*** SOURCE INFORMATION
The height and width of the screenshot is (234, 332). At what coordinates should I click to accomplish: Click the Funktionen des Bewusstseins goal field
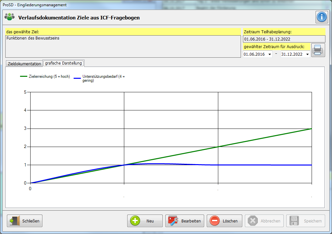click(x=123, y=46)
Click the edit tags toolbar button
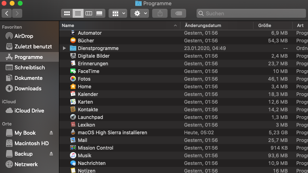Screen dimensions: 308x173 [178, 13]
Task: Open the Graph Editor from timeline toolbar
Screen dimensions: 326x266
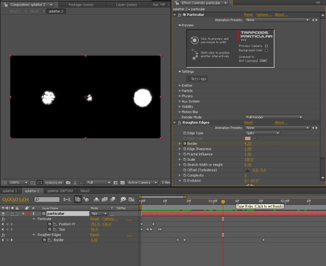Action: tap(131, 199)
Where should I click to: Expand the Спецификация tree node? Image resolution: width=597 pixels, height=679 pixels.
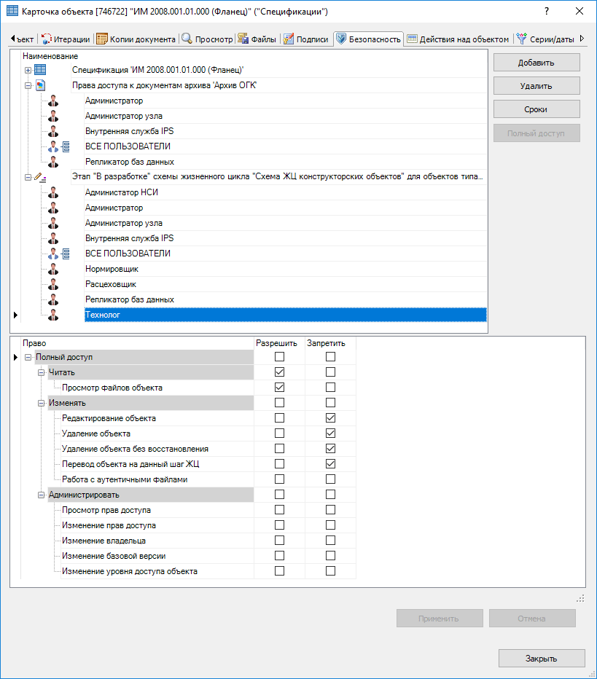pyautogui.click(x=28, y=70)
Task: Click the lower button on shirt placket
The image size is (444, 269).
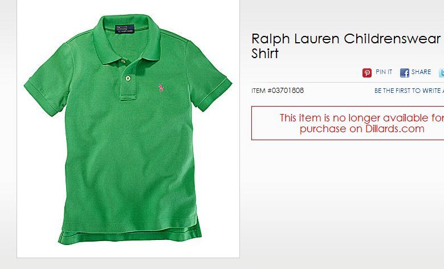Action: coord(128,78)
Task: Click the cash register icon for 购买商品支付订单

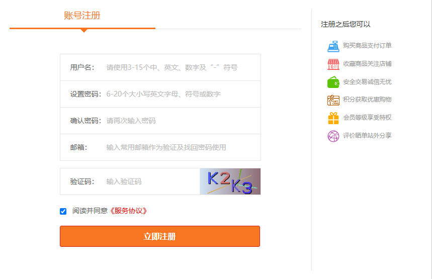Action: click(x=333, y=46)
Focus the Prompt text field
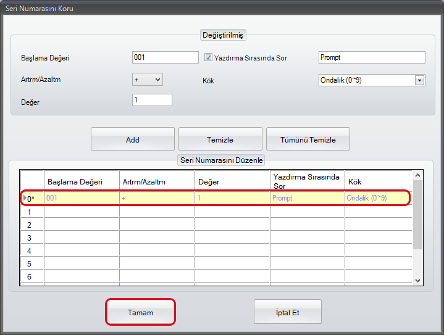This screenshot has width=444, height=335. pos(372,57)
******
* **WHAT THE TASK REQUIRES**: The records must come back exactly, with their pictures removed.

* **SOLUTION TO THE EXERCISE**:
The height and width of the screenshot is (234, 332). At what coordinates should I click to accomplish: Click the Funktionen des Bewusstseins goal field
click(x=123, y=46)
Click the edit tags toolbar button
Screen dimensions: 308x173 [178, 13]
Task: Open the Graph Editor from timeline toolbar
Screen dimensions: 326x266
Action: tap(131, 199)
Where should I click to: Expand the Спецификация tree node? Image resolution: width=597 pixels, height=679 pixels.
pyautogui.click(x=28, y=70)
Task: Click the lower button on shirt placket
The image size is (444, 269).
Action: coord(128,78)
Task: Click the cash register icon for 购买商品支付订单

Action: click(x=333, y=46)
Focus the Prompt text field
This screenshot has width=444, height=335. pos(372,57)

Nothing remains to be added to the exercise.